20 octobre 1944

Monsieur le Maire d'HEM

à

Monsieur le Préfet du Nord (4è Division LILLE)

Monsieur le Préfet,

J'ai eu connaissance des intentions du Commandant britannique de détruire sur place les munitions du Château OLIVIER, dépôt allemand à HEM, qui a partiellement explosé le 2 septembre 1944.

Je dois vous déclarer que nous ne voyons aucune raison valable à l'exécution de ce projet.

Des caisses d'obus intactes, des caisses de munitions francaises d'infanterie, des bombes existent toujours en très grande quantité.

Pourquoi détruire ces munitions ? Je n'y vois aucune raison, si ce n'est celle de donner satisfaction à quelques pétitionnaires ignorants qui, croyant les Français incapables se sont adressés à nos bons amis Britanniques qui, je pense poussent trop loin le scrupule de satisfaire les demandes de leurs hôtes.

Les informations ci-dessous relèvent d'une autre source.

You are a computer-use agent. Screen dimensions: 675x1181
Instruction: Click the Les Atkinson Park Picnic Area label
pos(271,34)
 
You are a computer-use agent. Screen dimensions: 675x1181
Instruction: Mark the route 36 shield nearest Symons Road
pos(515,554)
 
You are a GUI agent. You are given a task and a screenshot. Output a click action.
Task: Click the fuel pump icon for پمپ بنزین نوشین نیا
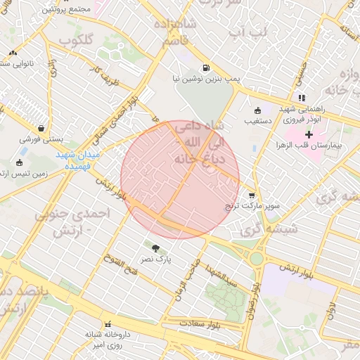click(x=205, y=68)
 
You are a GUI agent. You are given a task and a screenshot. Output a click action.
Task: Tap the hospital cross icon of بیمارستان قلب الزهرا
click(x=309, y=134)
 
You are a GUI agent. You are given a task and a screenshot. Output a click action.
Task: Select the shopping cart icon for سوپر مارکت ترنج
click(x=252, y=195)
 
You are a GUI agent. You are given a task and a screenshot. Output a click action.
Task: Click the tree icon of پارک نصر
click(x=155, y=246)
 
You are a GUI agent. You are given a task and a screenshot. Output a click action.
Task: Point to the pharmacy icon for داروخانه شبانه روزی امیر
click(x=108, y=324)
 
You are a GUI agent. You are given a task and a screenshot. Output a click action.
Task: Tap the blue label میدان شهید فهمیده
click(x=79, y=161)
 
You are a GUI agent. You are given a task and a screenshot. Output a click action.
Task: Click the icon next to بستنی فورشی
click(x=44, y=129)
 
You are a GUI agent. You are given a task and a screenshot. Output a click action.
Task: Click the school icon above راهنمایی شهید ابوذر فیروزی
click(x=302, y=98)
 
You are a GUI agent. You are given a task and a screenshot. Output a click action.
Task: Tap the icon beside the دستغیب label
click(x=257, y=110)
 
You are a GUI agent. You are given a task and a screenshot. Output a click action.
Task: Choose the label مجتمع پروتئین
click(x=68, y=11)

Depuis les explosions, des milliers d'obus éparpillés à 5 et 600 mètres ont été rassemblés par une équipe de désobusage qui travaille encore.

Les mines (une trentaine) placées au milieu de tas de caisses de munitions ont été enlevées par moi-même (Capitaine d'artillerie et les artificiers - Un spécialiste du service intéressé (Coincy) était présent.

Ici se place la pétition intempestive adressée directement aux Britannique, à mon insu.

Des artificiers anglais sont venus enlever les fusées des bombes. A l'exception de 4 d'entre elles ( 2 de 1.000 Kgs et 2 de 500 Kgs) toutes les bombes sont désamorcées. Il n'y a donc aucun danger à redouter de ces munitions qui, manipulées pendant 4 ans n'ont jamais causé d'accident, à plus forte raison, si on n'y touche pas.

Les deux dépôts de munitions sont gardés par les F.F.I. à la Marquise, par la Police à la Lionderie et personne n'y pénètre.

Le Commandent F.F.I. fait procéder au reclassement des munitions infanterie et artillerie en vue de leur futur emploi.

Je sais quil restera les bombes non utilisables. Leur transport en un lieu éloigné de toutes habitations ne doit souffrir aucun inconvénient (Les Boches les transportaient en camion jusqu'aux aérodromes) pourquoi les feraient-on exploser au milieu d'une agglomération qui devrait évacuer sur un rayon de mille mètres (cest-à-dire la ville d'Hem au 3/4, une partie de Roubaix dont les habitations du Boulevard de Fourmies, Lannoy en entier et Lys à 1/2.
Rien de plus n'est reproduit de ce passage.